Problem to work on:
Convert every line of the data below into a Markdown table with the columns "Row" and "Entry", skipping blank lines. Put a running row number in "Row" and the line itself in "Entry".

* begin Extracted records *

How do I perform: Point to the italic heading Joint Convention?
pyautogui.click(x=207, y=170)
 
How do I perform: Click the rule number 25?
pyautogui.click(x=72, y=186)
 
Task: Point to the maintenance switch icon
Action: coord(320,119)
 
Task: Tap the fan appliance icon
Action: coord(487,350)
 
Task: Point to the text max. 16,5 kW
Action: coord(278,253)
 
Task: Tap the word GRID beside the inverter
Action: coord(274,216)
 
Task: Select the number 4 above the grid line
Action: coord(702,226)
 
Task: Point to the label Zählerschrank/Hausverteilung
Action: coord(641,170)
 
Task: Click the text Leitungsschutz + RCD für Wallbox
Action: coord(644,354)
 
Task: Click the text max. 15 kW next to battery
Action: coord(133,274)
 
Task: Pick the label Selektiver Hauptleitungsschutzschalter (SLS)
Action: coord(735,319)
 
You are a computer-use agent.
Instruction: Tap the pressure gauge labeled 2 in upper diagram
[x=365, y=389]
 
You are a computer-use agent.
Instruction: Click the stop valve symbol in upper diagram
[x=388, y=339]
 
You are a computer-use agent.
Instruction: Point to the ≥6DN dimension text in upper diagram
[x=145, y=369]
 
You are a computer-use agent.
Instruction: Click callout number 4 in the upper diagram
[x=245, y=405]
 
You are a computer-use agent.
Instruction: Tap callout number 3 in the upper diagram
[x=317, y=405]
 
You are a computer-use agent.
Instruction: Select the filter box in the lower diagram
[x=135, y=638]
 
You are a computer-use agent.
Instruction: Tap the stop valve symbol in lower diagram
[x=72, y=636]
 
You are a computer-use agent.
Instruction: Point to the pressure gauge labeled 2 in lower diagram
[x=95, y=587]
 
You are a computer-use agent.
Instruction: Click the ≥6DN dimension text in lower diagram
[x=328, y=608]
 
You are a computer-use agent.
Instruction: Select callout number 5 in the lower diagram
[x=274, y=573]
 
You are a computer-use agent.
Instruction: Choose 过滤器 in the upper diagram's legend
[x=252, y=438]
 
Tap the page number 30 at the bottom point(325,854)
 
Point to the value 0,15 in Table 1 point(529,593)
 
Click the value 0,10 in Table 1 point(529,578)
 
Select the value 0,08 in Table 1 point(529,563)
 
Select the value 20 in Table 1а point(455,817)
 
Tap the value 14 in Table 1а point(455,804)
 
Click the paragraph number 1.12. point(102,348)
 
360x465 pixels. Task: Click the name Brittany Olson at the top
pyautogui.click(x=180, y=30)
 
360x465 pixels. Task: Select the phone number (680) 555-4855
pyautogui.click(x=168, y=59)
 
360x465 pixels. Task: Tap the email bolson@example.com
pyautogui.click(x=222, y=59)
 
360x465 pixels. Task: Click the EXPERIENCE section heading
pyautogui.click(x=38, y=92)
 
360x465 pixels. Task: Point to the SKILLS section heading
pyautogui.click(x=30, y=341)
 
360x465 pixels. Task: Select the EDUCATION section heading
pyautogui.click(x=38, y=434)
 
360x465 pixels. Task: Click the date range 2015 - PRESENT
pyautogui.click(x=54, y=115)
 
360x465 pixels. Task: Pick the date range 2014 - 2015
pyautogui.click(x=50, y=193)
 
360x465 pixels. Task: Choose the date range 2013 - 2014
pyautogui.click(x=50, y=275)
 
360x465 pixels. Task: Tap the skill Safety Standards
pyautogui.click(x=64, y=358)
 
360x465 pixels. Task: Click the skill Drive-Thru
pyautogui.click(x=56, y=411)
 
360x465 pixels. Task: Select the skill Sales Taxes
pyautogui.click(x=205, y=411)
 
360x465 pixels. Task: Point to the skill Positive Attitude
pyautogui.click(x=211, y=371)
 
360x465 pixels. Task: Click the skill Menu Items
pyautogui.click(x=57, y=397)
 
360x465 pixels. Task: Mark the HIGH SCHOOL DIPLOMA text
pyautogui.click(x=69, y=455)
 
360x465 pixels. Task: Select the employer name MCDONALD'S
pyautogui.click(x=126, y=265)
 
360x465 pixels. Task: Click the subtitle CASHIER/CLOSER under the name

* end Extracted records *

Reply:
| Row | Entry |
|---|---|
| 1 | How do I perform: Point to the italic heading Joint Convention? |
| 2 | pyautogui.click(x=207, y=170) |
| 3 | How do I perform: Click the rule number 25? |
| 4 | pyautogui.click(x=72, y=186) |
| 5 | Task: Point to the maintenance switch icon |
| 6 | Action: coord(320,119) |
| 7 | Task: Tap the fan appliance icon |
| 8 | Action: coord(487,350) |
| 9 | Task: Point to the text max. 16,5 kW |
| 10 | Action: coord(278,253) |
| 11 | Task: Tap the word GRID beside the inverter |
| 12 | Action: coord(274,216) |
| 13 | Task: Select the number 4 above the grid line |
| 14 | Action: coord(702,226) |
| 15 | Task: Point to the label Zählerschrank/Hausverteilung |
| 16 | Action: coord(641,170) |
| 17 | Task: Click the text Leitungsschutz + RCD für Wallbox |
| 18 | Action: coord(644,354) |
| 19 | Task: Click the text max. 15 kW next to battery |
| 20 | Action: coord(133,274) |
| 21 | Task: Pick the label Selektiver Hauptleitungsschutzschalter (SLS) |
| 22 | Action: coord(735,319) |
| 23 | You are a computer-use agent. |
| 24 | Instruction: Tap the pressure gauge labeled 2 in upper diagram |
| 25 | [x=365, y=389] |
| 26 | You are a computer-use agent. |
| 27 | Instruction: Click the stop valve symbol in upper diagram |
| 28 | [x=388, y=339] |
| 29 | You are a computer-use agent. |
| 30 | Instruction: Point to the ≥6DN dimension text in upper diagram |
| 31 | [x=145, y=369] |
| 32 | You are a computer-use agent. |
| 33 | Instruction: Click callout number 4 in the upper diagram |
| 34 | [x=245, y=405] |
| 35 | You are a computer-use agent. |
| 36 | Instruction: Tap callout number 3 in the upper diagram |
| 37 | [x=317, y=405] |
| 38 | You are a computer-use agent. |
| 39 | Instruction: Select the filter box in the lower diagram |
| 40 | [x=135, y=638] |
| 41 | You are a computer-use agent. |
| 42 | Instruction: Tap the stop valve symbol in lower diagram |
| 43 | [x=72, y=636] |
| 44 | You are a computer-use agent. |
| 45 | Instruction: Point to the pressure gauge labeled 2 in lower diagram |
| 46 | [x=95, y=587] |
| 47 | You are a computer-use agent. |
| 48 | Instruction: Click the ≥6DN dimension text in lower diagram |
| 49 | [x=328, y=608] |
| 50 | You are a computer-use agent. |
| 51 | Instruction: Select callout number 5 in the lower diagram |
| 52 | [x=274, y=573] |
| 53 | You are a computer-use agent. |
| 54 | Instruction: Choose 过滤器 in the upper diagram's legend |
| 55 | [x=252, y=438] |
| 56 | Tap the page number 30 at the bottom point(325,854) |
| 57 | Point to the value 0,15 in Table 1 point(529,593) |
| 58 | Click the value 0,10 in Table 1 point(529,578) |
| 59 | Select the value 0,08 in Table 1 point(529,563) |
| 60 | Select the value 20 in Table 1а point(455,817) |
| 61 | Tap the value 14 in Table 1а point(455,804) |
| 62 | Click the paragraph number 1.12. point(102,348) |
| 63 | 360x465 pixels. Task: Click the name Brittany Olson at the top |
| 64 | pyautogui.click(x=180, y=30) |
| 65 | 360x465 pixels. Task: Select the phone number (680) 555-4855 |
| 66 | pyautogui.click(x=168, y=59) |
| 67 | 360x465 pixels. Task: Tap the email bolson@example.com |
| 68 | pyautogui.click(x=222, y=59) |
| 69 | 360x465 pixels. Task: Click the EXPERIENCE section heading |
| 70 | pyautogui.click(x=38, y=92) |
| 71 | 360x465 pixels. Task: Point to the SKILLS section heading |
| 72 | pyautogui.click(x=30, y=341) |
| 73 | 360x465 pixels. Task: Select the EDUCATION section heading |
| 74 | pyautogui.click(x=38, y=434) |
| 75 | 360x465 pixels. Task: Click the date range 2015 - PRESENT |
| 76 | pyautogui.click(x=54, y=115) |
| 77 | 360x465 pixels. Task: Pick the date range 2014 - 2015 |
| 78 | pyautogui.click(x=50, y=193) |
| 79 | 360x465 pixels. Task: Choose the date range 2013 - 2014 |
| 80 | pyautogui.click(x=50, y=275) |
| 81 | 360x465 pixels. Task: Tap the skill Safety Standards |
| 82 | pyautogui.click(x=64, y=358) |
| 83 | 360x465 pixels. Task: Click the skill Drive-Thru |
| 84 | pyautogui.click(x=56, y=411) |
| 85 | 360x465 pixels. Task: Select the skill Sales Taxes |
| 86 | pyautogui.click(x=205, y=411) |
| 87 | 360x465 pixels. Task: Point to the skill Positive Attitude |
| 88 | pyautogui.click(x=211, y=371) |
| 89 | 360x465 pixels. Task: Click the skill Menu Items |
| 90 | pyautogui.click(x=57, y=397) |
| 91 | 360x465 pixels. Task: Mark the HIGH SCHOOL DIPLOMA text |
| 92 | pyautogui.click(x=69, y=455) |
| 93 | 360x465 pixels. Task: Select the employer name MCDONALD'S |
| 94 | pyautogui.click(x=126, y=265) |
| 95 | 360x465 pixels. Task: Click the subtitle CASHIER/CLOSER under the name |